The least common denominator: the effort to push underprepared students into academic courses has driven the rigor out of many textbooks and classrooms - Feature
Education Next, Spring, 2003 by Williamson M. Evers, Paul Clopton
Diluting the Solution
These divergent trends--simultaneous increased enrollment in academic courses and stagnant achievement--suggest an hypothesis: in order to accommodate a wider range of student abilities and previous attainments in academic courses, the content of those courses has been diluted. This may be the inevitable consequence of policies that stress uniform academic treatments for all students.
First consider evidence from studies of curriculum and textbooks. The serious deterioration of textbook content appears to have begun in the 1960s. The late Jeanne Chall and Sue S. Conard studied widely used textbooks covering the period from 1945 to 1975 and noted, "On the whole, the later the copyright dates of the textbooks for the same grade, the easier they were, as measured by indices of readability level, maturity level, difficulty of questions, and extent of illustration."
There is reason to believe that curriculum materials have continued to weaken since the publication of Risk, The so-called "math wars" were prompted by the release of newer texts seen as grossly inadequate because of their deemphasis of rich content. The unchallenging curriculum stimulated the growth of parent-led protest organizations such as HOLD and Mathematically Correct. Many of the offending new mathematics programs were sponsored by, of all institutions, the National Science Foundation.

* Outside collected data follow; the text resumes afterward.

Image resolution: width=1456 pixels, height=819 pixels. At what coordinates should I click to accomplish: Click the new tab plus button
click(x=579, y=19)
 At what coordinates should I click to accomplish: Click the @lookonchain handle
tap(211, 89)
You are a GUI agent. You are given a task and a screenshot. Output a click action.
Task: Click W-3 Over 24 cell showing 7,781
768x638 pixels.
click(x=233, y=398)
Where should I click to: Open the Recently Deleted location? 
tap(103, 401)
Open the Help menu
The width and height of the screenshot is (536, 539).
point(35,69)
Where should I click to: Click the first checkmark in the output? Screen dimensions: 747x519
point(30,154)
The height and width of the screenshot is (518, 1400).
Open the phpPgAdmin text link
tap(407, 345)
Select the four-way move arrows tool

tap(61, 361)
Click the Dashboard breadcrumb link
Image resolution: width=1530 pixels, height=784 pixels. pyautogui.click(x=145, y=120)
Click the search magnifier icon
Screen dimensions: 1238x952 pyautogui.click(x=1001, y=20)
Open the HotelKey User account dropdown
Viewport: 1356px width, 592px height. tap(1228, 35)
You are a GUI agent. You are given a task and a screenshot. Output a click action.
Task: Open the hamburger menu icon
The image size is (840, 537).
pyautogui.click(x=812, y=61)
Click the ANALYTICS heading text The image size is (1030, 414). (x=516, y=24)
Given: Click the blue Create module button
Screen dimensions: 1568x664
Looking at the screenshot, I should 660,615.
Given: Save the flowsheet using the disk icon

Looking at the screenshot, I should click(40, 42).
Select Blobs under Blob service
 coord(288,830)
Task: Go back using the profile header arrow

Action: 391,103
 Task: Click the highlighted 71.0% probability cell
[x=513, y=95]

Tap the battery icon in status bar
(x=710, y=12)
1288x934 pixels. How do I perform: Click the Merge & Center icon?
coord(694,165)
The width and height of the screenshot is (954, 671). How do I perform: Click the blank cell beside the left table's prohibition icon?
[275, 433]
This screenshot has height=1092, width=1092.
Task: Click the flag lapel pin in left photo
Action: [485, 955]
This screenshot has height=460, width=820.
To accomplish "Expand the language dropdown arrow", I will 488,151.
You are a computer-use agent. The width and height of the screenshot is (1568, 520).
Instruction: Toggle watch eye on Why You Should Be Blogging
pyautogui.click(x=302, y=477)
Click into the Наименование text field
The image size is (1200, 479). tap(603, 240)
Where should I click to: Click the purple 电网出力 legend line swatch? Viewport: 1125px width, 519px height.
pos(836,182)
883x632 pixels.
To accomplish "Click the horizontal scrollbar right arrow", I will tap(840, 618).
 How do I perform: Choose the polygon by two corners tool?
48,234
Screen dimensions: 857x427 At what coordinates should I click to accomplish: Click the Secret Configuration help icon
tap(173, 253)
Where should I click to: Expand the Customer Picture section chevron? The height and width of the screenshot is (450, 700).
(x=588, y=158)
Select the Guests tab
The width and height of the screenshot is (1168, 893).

For instance, one of these programs, the Core-Plus Mathematics Project, was found by a reviewer to have "generated massive resentment among the students who were the experimental subjects during early implementation. Many students found themselves ill prepared for college, even though they came from highly educated homes and had a high likelihood of success." Just one example of the sheer vacuity of Core-Plus is that it had no section at all on factoring polynomials.
Another measure of the degree to which high-school academic courses have been watered down is provided by achievement scores in districts and schools where more children are raking academic courses. Consider data on algebra enrollments and achievement from California. There is a negative partial correlation of .67 between enrollment and achievement among individual schools in 8th-grade algebra, meaning that high enrollment percentages in algebra were correlated with lower scores, This was after controlling for students' mean achievement in 7th-grade math the previous year, which establishes that the correlation is not simply the result of diluting the test-raking pool with more students.
This suggests that the more students a school enrolls in algebra, the more school officials feel the need to use curriculum materials with less challenging content. Flooding academic courses with under-prepared students may have had the net effect of driving the rigor out of these courses.
The best course of action is for high schools to reinstate truly rigorous academic courses, but to differentiate among students with respect to the extent and rate of progress through the sequence of courses. For example, multiple levels of diplomas could be offered based on courses completed, although this progress should still be verified by external exams, as in the International Baccalaureate program. This would be a major improvement over the other form of differentiated curriculum (rigorous content for the college-bound, nonacademic content for the rest) that A Nation at Risk warned against, while also respecting the fact that not all students can handle the same lockstep schedule of rigorous courses.